— Your goal —
Only the lines below between the ones containing "Screen dimensions: 717x805" and "Click screen share", inclusive, are to be reproduced, each exactly as it stands.

— Collected data —
***
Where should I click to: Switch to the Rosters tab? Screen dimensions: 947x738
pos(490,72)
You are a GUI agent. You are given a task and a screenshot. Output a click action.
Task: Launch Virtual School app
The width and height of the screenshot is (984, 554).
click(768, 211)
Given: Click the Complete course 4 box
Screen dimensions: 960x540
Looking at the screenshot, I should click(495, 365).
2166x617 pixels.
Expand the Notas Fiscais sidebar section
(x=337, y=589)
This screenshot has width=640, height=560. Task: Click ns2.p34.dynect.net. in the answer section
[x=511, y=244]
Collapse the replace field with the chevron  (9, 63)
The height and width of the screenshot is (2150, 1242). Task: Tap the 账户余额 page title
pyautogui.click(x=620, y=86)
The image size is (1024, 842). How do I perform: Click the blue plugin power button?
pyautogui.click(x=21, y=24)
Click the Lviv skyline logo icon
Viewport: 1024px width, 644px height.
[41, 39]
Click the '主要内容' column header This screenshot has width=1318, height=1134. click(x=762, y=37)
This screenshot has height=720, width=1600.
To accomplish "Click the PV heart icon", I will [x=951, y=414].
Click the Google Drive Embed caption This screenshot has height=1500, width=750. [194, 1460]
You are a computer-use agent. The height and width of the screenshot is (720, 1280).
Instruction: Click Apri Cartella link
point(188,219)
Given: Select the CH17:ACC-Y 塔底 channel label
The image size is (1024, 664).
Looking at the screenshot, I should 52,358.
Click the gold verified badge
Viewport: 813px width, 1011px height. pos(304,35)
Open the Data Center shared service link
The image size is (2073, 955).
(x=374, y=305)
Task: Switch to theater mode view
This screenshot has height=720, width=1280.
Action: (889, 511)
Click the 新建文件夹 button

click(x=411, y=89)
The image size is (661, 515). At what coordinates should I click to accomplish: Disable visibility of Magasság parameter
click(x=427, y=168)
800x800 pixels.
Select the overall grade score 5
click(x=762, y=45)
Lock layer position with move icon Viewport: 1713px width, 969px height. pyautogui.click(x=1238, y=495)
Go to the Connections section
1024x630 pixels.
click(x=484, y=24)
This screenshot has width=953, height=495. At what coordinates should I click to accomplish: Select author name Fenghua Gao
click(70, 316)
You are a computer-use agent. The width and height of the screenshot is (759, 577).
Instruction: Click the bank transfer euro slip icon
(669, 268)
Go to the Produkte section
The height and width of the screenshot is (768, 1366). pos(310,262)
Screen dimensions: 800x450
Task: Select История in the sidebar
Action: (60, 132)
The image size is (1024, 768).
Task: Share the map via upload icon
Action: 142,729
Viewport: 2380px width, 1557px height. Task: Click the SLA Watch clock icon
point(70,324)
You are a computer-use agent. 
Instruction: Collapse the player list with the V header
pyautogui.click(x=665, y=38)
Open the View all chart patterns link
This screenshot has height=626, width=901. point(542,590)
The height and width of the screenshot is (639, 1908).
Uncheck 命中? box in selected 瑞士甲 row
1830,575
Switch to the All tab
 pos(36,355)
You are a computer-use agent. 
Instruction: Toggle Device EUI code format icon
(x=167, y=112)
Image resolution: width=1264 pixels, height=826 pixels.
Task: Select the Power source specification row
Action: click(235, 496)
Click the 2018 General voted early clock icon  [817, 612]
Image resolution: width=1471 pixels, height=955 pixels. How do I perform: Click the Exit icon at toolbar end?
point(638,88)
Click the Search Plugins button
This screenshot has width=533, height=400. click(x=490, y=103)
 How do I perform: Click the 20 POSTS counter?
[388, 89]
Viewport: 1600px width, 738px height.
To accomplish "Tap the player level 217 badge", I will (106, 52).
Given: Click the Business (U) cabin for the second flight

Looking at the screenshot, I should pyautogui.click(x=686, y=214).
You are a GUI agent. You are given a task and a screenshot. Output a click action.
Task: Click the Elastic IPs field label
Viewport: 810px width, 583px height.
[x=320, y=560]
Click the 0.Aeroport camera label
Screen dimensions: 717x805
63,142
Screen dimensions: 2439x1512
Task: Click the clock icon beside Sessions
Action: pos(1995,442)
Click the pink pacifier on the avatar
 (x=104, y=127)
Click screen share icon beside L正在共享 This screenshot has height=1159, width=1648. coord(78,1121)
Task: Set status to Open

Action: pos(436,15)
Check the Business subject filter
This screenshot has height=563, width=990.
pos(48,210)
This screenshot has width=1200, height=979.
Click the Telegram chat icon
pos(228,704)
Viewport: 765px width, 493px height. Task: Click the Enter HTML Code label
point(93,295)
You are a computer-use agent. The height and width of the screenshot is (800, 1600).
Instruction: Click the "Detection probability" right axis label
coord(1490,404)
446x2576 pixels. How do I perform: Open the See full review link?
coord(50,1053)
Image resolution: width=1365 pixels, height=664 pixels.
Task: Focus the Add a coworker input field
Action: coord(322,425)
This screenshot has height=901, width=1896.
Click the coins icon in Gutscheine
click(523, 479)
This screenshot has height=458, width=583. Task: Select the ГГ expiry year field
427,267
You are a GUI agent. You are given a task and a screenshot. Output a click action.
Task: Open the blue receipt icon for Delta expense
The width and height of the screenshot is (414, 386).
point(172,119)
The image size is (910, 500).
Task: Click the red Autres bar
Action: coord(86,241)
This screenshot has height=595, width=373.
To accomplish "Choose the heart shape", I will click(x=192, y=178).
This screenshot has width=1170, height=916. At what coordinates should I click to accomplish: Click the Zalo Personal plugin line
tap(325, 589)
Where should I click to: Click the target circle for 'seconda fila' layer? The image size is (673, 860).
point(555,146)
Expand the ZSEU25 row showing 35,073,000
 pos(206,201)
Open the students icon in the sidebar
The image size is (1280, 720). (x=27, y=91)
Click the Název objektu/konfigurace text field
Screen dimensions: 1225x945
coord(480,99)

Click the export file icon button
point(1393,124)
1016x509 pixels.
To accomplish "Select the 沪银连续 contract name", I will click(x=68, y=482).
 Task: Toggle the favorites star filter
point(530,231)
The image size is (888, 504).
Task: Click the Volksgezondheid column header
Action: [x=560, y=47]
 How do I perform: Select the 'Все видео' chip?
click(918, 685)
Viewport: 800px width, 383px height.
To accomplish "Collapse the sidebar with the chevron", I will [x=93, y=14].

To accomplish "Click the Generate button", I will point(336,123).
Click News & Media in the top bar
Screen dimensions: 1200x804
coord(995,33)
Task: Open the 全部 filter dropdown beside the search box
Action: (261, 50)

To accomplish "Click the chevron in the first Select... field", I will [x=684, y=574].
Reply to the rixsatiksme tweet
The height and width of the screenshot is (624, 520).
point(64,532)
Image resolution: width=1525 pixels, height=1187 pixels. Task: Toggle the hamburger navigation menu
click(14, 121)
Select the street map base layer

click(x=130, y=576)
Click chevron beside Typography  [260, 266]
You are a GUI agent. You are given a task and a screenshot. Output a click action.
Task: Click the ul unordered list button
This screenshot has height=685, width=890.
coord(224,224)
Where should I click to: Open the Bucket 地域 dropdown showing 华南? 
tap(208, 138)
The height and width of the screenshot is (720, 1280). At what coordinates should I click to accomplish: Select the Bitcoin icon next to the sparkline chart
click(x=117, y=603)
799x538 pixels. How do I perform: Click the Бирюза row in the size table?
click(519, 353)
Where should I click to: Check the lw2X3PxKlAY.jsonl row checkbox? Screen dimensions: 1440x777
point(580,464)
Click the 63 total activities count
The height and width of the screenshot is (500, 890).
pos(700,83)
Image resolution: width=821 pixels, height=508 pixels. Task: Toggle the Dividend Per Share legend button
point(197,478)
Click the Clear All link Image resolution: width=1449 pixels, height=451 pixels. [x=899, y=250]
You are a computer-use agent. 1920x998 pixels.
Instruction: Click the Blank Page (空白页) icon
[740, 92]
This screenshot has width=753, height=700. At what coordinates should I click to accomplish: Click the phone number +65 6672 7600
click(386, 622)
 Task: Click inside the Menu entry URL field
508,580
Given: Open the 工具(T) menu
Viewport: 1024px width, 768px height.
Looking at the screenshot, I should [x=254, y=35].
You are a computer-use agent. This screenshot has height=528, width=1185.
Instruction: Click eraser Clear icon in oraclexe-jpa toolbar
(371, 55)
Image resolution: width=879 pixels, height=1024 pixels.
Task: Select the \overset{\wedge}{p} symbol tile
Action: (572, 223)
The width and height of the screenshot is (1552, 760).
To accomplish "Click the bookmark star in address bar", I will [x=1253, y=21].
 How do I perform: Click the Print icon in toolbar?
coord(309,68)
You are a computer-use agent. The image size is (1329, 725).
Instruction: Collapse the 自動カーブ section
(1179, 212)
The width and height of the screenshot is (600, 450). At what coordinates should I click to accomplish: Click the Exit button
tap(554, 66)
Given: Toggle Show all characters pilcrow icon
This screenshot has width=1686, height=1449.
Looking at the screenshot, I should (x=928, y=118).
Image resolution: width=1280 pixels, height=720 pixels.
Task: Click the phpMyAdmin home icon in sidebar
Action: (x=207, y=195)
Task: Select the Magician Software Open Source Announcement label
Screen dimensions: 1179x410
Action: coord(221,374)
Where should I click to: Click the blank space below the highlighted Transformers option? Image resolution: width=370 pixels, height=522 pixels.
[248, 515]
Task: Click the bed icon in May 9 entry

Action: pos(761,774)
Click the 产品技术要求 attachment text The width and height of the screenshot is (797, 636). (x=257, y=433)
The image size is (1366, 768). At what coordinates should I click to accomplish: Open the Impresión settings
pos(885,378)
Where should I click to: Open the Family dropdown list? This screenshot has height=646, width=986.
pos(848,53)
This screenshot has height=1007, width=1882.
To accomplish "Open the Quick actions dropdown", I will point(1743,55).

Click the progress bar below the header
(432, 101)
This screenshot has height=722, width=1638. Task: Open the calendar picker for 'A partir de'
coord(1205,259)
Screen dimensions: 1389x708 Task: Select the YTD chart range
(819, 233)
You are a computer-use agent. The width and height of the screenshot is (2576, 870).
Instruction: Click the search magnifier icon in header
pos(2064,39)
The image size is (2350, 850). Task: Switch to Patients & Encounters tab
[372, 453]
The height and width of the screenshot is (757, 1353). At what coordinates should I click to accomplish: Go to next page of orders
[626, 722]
***
— Solution for this task —
Screen dimensions: 717x805
63,142
Screen dimensions: 2439x1512
Task: Click the clock icon beside Sessions
Action: pos(1995,442)
Click the pink pacifier on the avatar
 (x=104, y=127)
Click screen share icon beside L正在共享 This screenshot has height=1159, width=1648. coord(78,1121)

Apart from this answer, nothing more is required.